COMPITO
Riporta senza alcuna modifica le righe che iniziano dalla prima riga e terminano con quella che contiene "Click the yellow", includendo entrambe le estremità.

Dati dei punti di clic
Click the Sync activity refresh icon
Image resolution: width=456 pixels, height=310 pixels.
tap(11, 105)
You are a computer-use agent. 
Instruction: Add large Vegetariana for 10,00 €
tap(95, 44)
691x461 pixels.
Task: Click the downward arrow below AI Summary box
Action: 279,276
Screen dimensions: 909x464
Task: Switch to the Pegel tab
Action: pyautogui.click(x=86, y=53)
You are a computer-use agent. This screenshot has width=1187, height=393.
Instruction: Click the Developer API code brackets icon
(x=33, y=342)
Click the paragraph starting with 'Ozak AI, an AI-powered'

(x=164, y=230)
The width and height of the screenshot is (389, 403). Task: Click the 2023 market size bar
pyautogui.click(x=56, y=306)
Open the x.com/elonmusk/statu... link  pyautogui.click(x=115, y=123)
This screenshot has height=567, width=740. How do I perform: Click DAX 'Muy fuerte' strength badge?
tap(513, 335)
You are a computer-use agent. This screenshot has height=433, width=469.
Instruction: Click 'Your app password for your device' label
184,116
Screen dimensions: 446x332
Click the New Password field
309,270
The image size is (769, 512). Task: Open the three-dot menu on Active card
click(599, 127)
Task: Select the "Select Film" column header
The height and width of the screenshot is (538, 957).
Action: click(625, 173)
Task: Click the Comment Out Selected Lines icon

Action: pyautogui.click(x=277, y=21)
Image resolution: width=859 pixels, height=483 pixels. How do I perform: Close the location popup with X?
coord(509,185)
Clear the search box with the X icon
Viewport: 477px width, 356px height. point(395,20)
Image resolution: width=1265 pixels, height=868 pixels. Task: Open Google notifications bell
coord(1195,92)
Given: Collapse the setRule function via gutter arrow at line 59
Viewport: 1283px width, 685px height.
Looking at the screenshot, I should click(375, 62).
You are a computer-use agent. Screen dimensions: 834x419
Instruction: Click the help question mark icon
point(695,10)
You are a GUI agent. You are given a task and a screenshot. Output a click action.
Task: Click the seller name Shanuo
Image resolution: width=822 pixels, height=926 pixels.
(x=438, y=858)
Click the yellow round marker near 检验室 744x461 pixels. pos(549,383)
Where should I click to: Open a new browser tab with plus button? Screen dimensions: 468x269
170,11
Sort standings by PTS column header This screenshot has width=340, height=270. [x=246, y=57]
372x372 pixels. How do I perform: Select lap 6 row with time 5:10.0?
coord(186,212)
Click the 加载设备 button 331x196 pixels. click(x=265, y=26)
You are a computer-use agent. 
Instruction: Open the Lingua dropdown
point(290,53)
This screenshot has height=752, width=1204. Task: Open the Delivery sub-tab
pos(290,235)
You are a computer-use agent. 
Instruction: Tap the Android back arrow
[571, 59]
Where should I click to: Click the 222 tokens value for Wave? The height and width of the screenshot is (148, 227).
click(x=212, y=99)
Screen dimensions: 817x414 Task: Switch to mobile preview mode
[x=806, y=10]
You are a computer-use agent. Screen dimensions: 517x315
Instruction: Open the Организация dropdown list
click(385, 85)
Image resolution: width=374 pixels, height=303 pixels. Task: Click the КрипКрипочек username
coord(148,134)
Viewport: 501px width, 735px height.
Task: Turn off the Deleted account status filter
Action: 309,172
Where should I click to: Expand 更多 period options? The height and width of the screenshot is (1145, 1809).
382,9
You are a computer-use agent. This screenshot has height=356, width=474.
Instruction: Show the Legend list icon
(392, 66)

RISPOSTA
Click the Sync activity refresh icon
Image resolution: width=456 pixels, height=310 pixels.
tap(11, 105)
You are a computer-use agent. 
Instruction: Add large Vegetariana for 10,00 €
tap(95, 44)
691x461 pixels.
Task: Click the downward arrow below AI Summary box
Action: 279,276
Screen dimensions: 909x464
Task: Switch to the Pegel tab
Action: pyautogui.click(x=86, y=53)
You are a computer-use agent. This screenshot has width=1187, height=393.
Instruction: Click the Developer API code brackets icon
(x=33, y=342)
Click the paragraph starting with 'Ozak AI, an AI-powered'

(x=164, y=230)
The width and height of the screenshot is (389, 403). Task: Click the 2023 market size bar
pyautogui.click(x=56, y=306)
Open the x.com/elonmusk/statu... link  pyautogui.click(x=115, y=123)
This screenshot has height=567, width=740. How do I perform: Click DAX 'Muy fuerte' strength badge?
tap(513, 335)
You are a computer-use agent. This screenshot has height=433, width=469.
Instruction: Click 'Your app password for your device' label
184,116
Screen dimensions: 446x332
Click the New Password field
309,270
The image size is (769, 512). Task: Open the three-dot menu on Active card
click(599, 127)
Task: Select the "Select Film" column header
The height and width of the screenshot is (538, 957).
Action: click(625, 173)
Task: Click the Comment Out Selected Lines icon

Action: pyautogui.click(x=277, y=21)
Image resolution: width=859 pixels, height=483 pixels. How do I perform: Close the location popup with X?
coord(509,185)
Clear the search box with the X icon
Viewport: 477px width, 356px height. point(395,20)
Image resolution: width=1265 pixels, height=868 pixels. Task: Open Google notifications bell
coord(1195,92)
Given: Collapse the setRule function via gutter arrow at line 59
Viewport: 1283px width, 685px height.
Looking at the screenshot, I should click(375, 62).
You are a computer-use agent. Screen dimensions: 834x419
Instruction: Click the help question mark icon
point(695,10)
You are a GUI agent. You are given a task and a screenshot. Output a click action.
Task: Click the seller name Shanuo
Image resolution: width=822 pixels, height=926 pixels.
(x=438, y=858)
Click the yellow round marker near 检验室 744x461 pixels. pos(549,383)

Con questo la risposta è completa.